Nesta semana, desalinhando na vagabondage virtual, me deparei com a seguinte comparação: de que Saint-Just prefigura, na Revolução Francesa, o espirito do primeiro Friedrich Nietzsche. Acredito que o que sobrepesa nesta comparação seja, talvez, uma inclinação ao niilismo pelo nada que se espera na morte enquanto fora do sentido. Entretanto, gostaria de pontuar algumas ressalvas que antes de se opor a tal afirmação, acabaria por aprofundá-la, também dentro de um grande talvez. A questão é que a negação que há na Revolução é aquela que também existe na literatura, por mais que isso adiante escape de um mero movimento dialético. E digo mais, porque o que está em jogo aqui é justamente a suspensão e a possibilidade de tudo dizer para que o silêncio da fala insurja neste movimento eterno de iterabilidade e suplementação: a Revolução e a Literatura estão intimamente ligadas, ambas negam a existência das coisas como estão. Sim, Maurice Blanchot no confidencia isto em “La littérature et le droit à la mort” (1948). Enquanto a literatura nega o mundo para depois refazê-lo dentro disso que convencionamos medir e mensurar como livro, a revolução nega o Estado para refazê-lo enquanto estrutura política, econômica, epistemológica, social e cultural. Então, precisamente o que faria a revolução se chamar revolução e a literatura se chamar literatura? Eu diria que é justamente as aberturas imaginárias diferentes que não se reduzem a uma materialidade que, no caso da literatura, não cabe dentro do próprio livro, de sua realização como obra. A literatura, quando se realiza em uma obra, ela forma uma espécie de chave para o imaginário que nunca pode ser contido dentro desta mesma materialidade. Ao abrir um livro, abrimos um mundo outro que não é meu, nem de outro, mas da própria literatura se realizando no imaginário. Por isso, este mundo além-do-sentido é sempre outro, nunca o mesmo, sempre diferenciável e diferenciando-se. A Revolução é o momento de negação da materialidade posta, da História, para refazê-la, para se refazer como acontecimento. Porém, a Revolução também não cabe no evento material: sempre abrindo mundos possíveis, diferentes, pois abrem anseios de cada um e de todos, sempre realizando a si através do povo (esse corpo indefinido e de tão presente ausente em sua delimitação).

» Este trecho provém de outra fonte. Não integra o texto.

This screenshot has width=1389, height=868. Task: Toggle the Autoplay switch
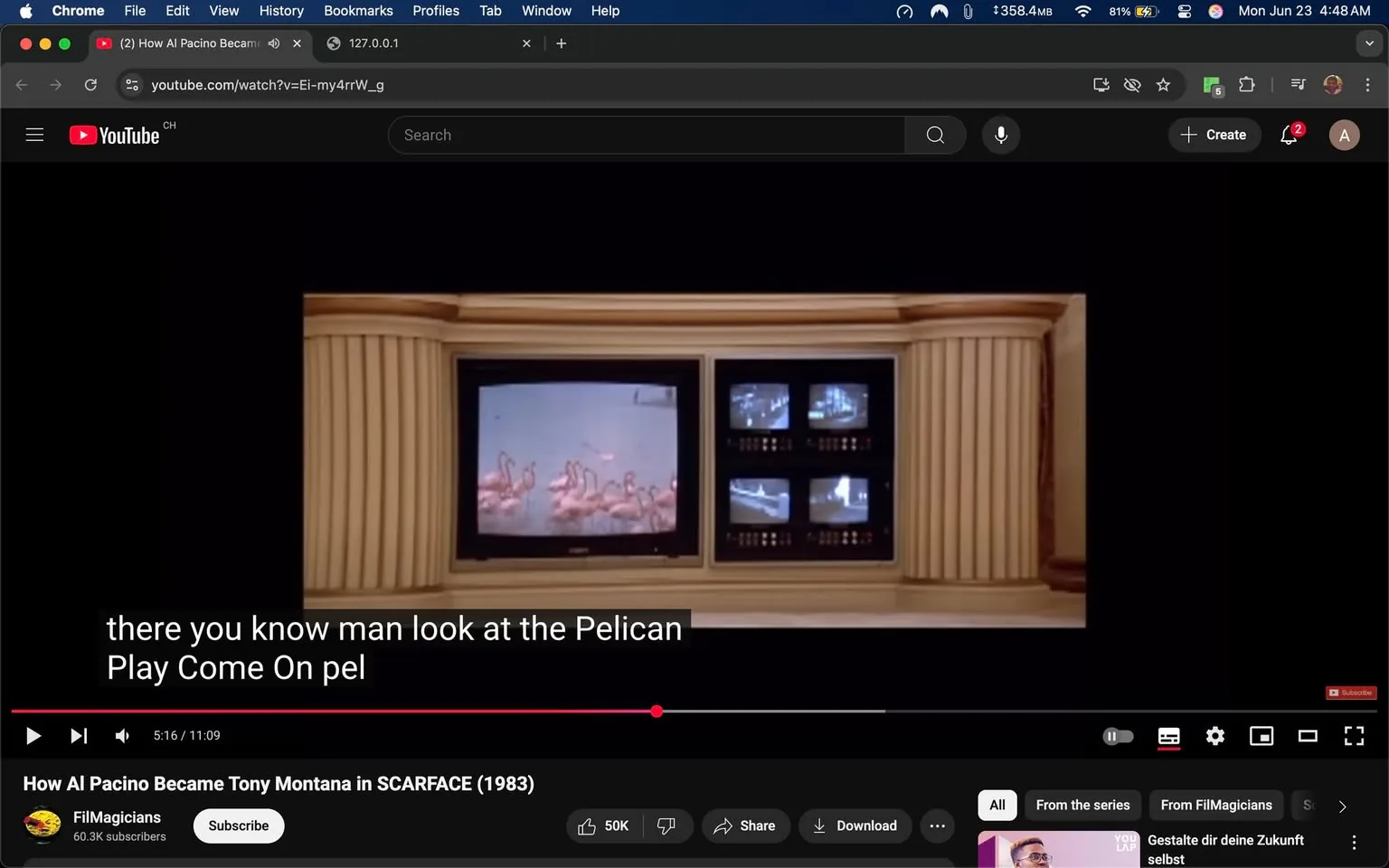coord(1117,736)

Mas, por que não aceitar o simples movimento dialético como explicitador de tudo, do todo que ora nega, ora afirma e ora sintetiza? Não, não se trata de simplesmente negar a dialética, mas de passar por entre ela, de reabrir a diferença que há nela e por ela se multiplicar. A Revolução e a Literatura estão mais atentas a um mundo outro, possível em sua impossibilidade, do que a dialética. Enquanto movimento, a dialética se incorpora a elas como puro exercício de continuidade para abertura desta fenda. Este mundo outro só seria possível pela liberdade absoluta que, por sua vez, se realiza enquanto possibilidade neste outro mundo. Não à toa, toda liberdade absoluta oferece risco de morte. Não saberia dizer que é a morte ou a liberdade que conduz o revolucionário à morte, mesmo porque não seria a morte a liberdade absoluta?

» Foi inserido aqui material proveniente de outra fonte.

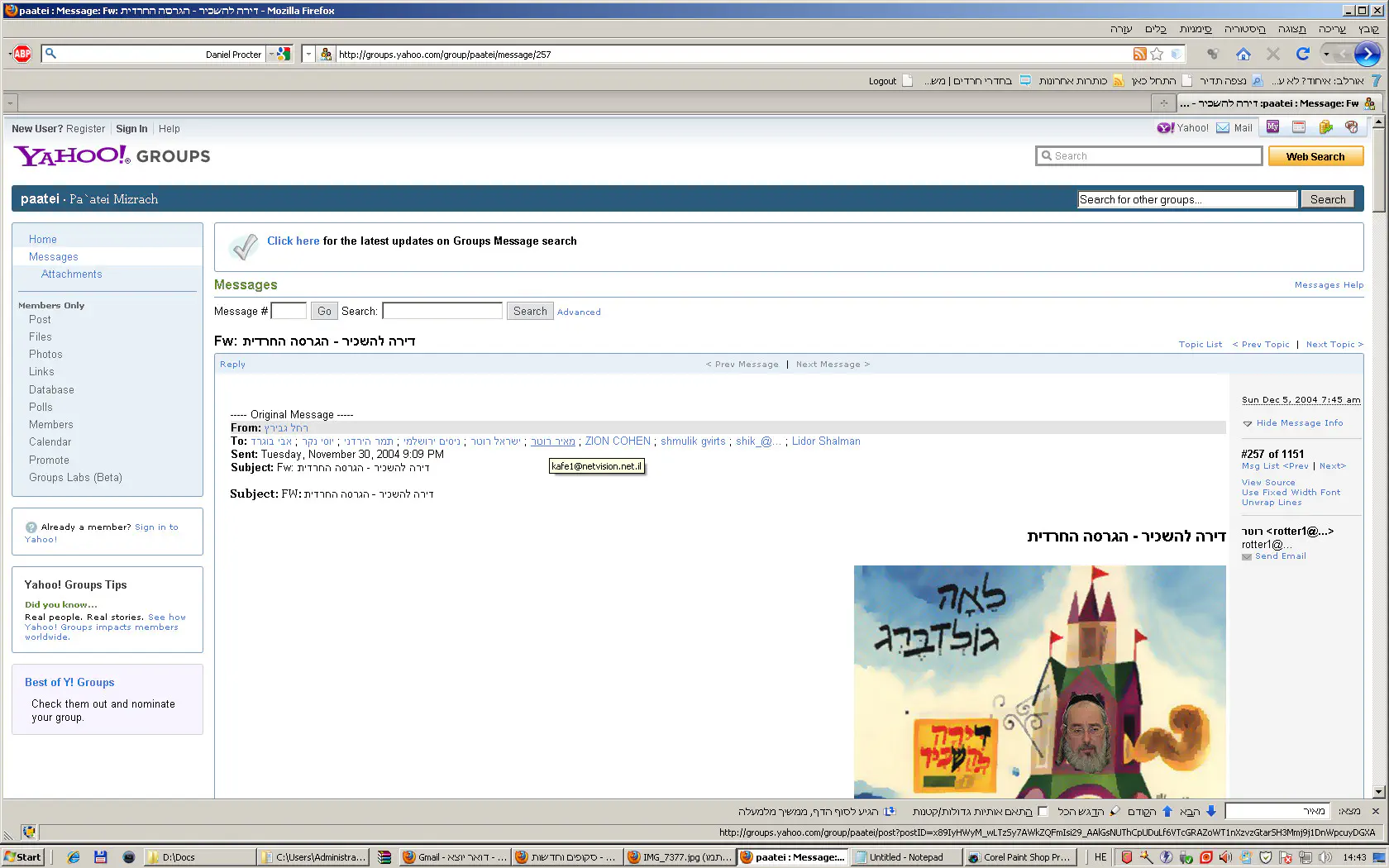Collapse details with Hide Message Info
This screenshot has height=868, width=1389.
tap(1299, 423)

Uma das frases mais célebres da Revolução Francesa expressa exatamente isso e por ela os sans-culottes foram reconhecidos “a liberdade ou a morte”. Mas existe aí um ponto intrigante: se a liberdade se liga à morte, por que há este “ou” que liga e distancia uma da outra em uma escolha? Se os sans-culottes gritam “a liberdade ou a morte”, é porque eles sabem que ou há a liberdade do estado revolucionário em vida, ou a liberdade da morte, a liberação de todo o sentido, que já é desde sempre ausente, por isso mesmo forjado. Ou se forja uma outra liberdade, ou deem-lhes o direito à morte, à liberdade outra. Sabemos que a última insubmissão é a morte de todo ser – eu prefiro morrer do que me curvar – é por isso que na revolução, na suspensão que revela a falta de fundamento sólido da lei, é afirmada a escolha “viver ou morrer” aos sans-culottes.

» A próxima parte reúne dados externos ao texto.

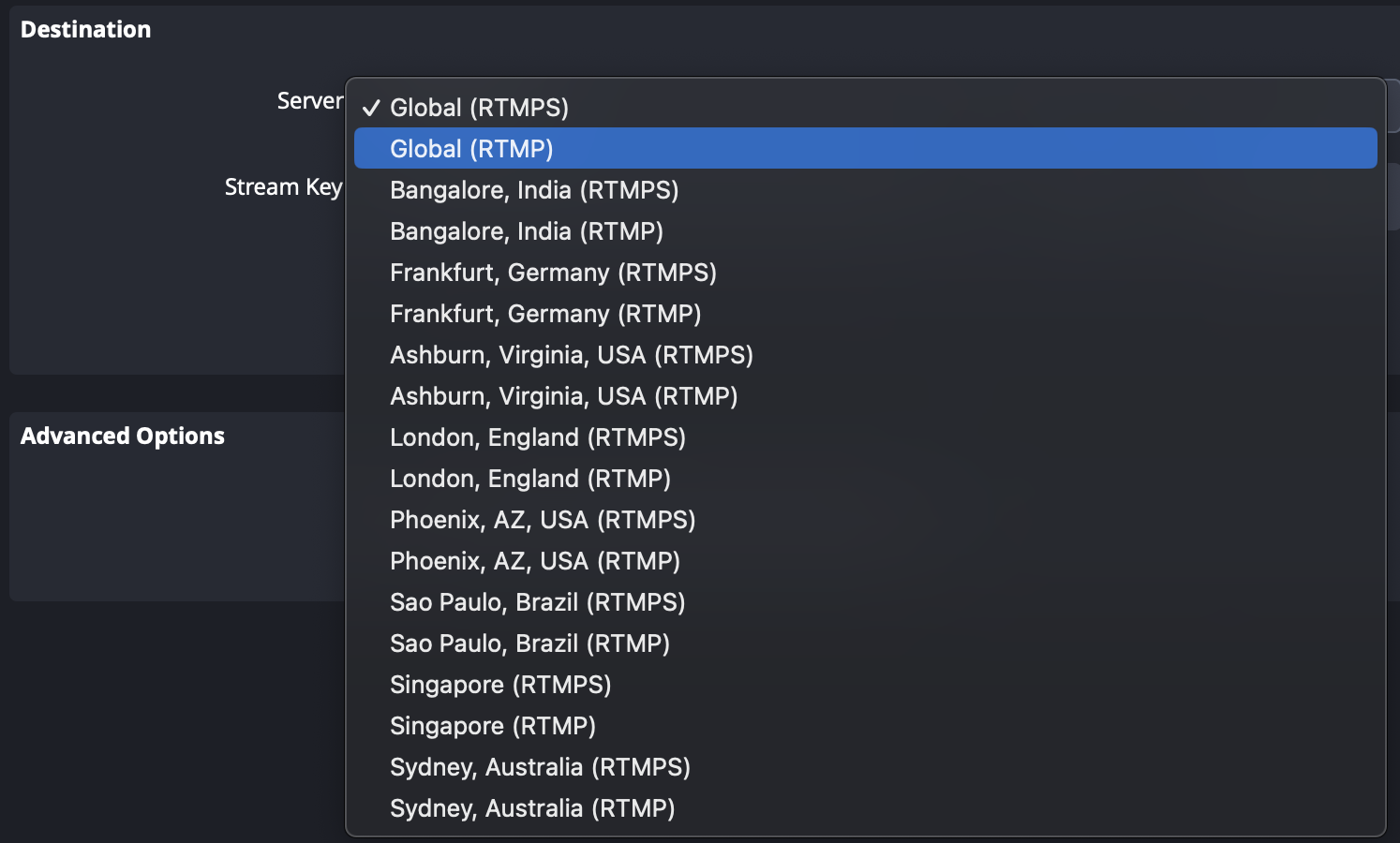Image resolution: width=1400 pixels, height=843 pixels.
Task: Choose Global (RTMP) from server list
Action: [471, 149]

A virtude de Robespierre, o rigor de Saint-Just são apenas as suas existências já suprimidas, a presença antecipada de suas mortes, a decisão de deixar a liberdade afirmar-se completamente neles e negar, por seu caráter universal, a própria realidade de suas vidas”. Nesse sentido, o Terror que há nesse ato, nesse Último ato, que alia a liberdade à morte, está na morte que ambos dão a si mesmos. Se ambos, Saint-Just e Robespierre, eram conhecidos por sua frieza e sua implacabilidade, é porque eles já eram guiados pela liberdade, daí que Blanchot (2011, p. 329) acrescente: “a liberdade de uma cabeça cortada”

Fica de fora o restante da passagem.